> WHAT YOU WILL DO
Set out the records below as a numbered list, leaving out any blank lines.

(Some records)
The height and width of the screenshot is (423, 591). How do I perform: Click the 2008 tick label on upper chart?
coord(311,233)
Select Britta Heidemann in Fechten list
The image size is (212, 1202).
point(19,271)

> ANSWER FOR THE TASK
1. The height and width of the screenshot is (423, 591). How do I perform: Click the 2008 tick label on upper chart?
2. coord(311,233)
3. Select Britta Heidemann in Fechten list
4. The image size is (212, 1202).
5. point(19,271)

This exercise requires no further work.